As with any other process, in order for your company to prevent fraud in P-cards, your managers must first consider the risks (several are listed throughout this article). Second, they must consider the symptoms of these frauds. Finally, they must build processes to detect those symptoms and follow up on all symptoms observed.
A defined selection process on the front end helps reduce the opportunity for employees to perpetrate fraud. Realize not everyone deserves a P-card. If you provide cards to people with credit problems and financial trouble, then your employee's personal irresponsibility aggravates the risk of loss. Establish parameters for recipients of cards based on credit scores. Everyone else needs to go through traditional purchasing requirements (purchase requisition/purchase order).
Also realize systematic vendor blocks and credit limits are not enough to prevent employees from purchasing goods and services from unapproved vendors. Certain vendors, such as gambling sites based in the Caribbean, have learned how to circumvent vendor blocks, and credit limits are not enough for employees savvy enough to pay their credit card balance down more than once per month.

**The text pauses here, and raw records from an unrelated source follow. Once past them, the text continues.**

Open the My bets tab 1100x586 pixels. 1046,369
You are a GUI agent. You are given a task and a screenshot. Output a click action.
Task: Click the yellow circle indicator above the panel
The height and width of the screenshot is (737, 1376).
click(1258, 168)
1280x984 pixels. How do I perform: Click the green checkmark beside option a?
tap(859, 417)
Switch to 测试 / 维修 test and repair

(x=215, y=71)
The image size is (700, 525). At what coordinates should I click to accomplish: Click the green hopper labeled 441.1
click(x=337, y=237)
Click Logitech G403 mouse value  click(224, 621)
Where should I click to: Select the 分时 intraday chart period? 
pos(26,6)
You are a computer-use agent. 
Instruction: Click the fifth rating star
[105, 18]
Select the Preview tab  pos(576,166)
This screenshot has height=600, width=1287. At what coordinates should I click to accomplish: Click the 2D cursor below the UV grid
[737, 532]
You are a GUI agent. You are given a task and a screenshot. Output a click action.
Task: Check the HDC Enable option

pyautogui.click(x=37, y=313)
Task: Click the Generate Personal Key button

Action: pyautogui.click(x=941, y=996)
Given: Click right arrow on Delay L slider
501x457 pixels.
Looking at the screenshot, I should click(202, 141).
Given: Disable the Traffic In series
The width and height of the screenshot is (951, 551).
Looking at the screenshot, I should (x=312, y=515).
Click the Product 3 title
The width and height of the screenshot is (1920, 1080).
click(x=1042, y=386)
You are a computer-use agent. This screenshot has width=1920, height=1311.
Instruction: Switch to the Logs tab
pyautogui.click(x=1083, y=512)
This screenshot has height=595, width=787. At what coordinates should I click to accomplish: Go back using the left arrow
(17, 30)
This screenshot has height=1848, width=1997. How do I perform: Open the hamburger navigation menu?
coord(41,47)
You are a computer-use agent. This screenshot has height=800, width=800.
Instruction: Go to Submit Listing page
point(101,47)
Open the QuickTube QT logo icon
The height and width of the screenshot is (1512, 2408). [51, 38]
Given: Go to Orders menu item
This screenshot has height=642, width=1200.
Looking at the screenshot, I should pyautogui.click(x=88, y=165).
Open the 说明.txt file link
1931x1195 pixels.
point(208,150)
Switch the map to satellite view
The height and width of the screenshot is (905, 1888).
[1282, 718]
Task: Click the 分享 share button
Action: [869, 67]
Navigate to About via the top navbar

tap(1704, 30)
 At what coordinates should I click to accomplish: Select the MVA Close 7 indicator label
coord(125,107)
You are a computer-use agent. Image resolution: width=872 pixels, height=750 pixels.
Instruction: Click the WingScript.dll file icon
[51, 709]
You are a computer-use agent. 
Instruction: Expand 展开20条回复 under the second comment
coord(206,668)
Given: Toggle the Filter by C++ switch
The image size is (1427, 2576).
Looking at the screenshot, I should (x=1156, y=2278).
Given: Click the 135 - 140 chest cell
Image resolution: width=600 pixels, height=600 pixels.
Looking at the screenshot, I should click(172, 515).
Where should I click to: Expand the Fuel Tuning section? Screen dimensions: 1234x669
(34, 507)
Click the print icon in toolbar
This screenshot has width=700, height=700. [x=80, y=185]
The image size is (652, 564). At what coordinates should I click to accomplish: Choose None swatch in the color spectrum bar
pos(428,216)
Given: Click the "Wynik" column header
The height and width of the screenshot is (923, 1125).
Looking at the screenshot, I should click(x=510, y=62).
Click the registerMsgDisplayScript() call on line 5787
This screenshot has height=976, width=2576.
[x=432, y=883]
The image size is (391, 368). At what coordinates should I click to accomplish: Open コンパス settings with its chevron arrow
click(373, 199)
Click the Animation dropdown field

Your company must have a process to monitor spending, and this is best done with data analysis software such as IdeaTM. With such software, an employee can be assigned to monitor and test the "top 10s": the top 10 spenders every month by dollar amount and by number of transactions; the top 10 vendors processing charges on the card; and the top 10 highest increases in total spending from the previous quarter.
The types of behavior to monitor are limited only to the creativity of the employees doing the monitoring. Managers understand what normal credit card activity should look like in their areas, so preventing fraud on the P-card becomes an exercise in seeking deviations from standard behavior. Most companies with P-card programs simply fail to assign an employee or department to regularly review and monitor P-card transactions, assuming that manager approvals will suffice.
Regular and assertive monitoring of P-card transactions is essential if you want to prevent your employees from using company money to mount road-kill deer heads.